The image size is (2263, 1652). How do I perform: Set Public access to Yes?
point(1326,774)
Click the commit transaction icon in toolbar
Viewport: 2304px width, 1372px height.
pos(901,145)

++++++++

- Task to complete: The answer must be the full listing, returned exactly as given.

- Solved problem:
The image size is (2263, 1652). How do I perform: Set Public access to Yes?
point(1326,774)
Click the commit transaction icon in toolbar
Viewport: 2304px width, 1372px height.
pos(901,145)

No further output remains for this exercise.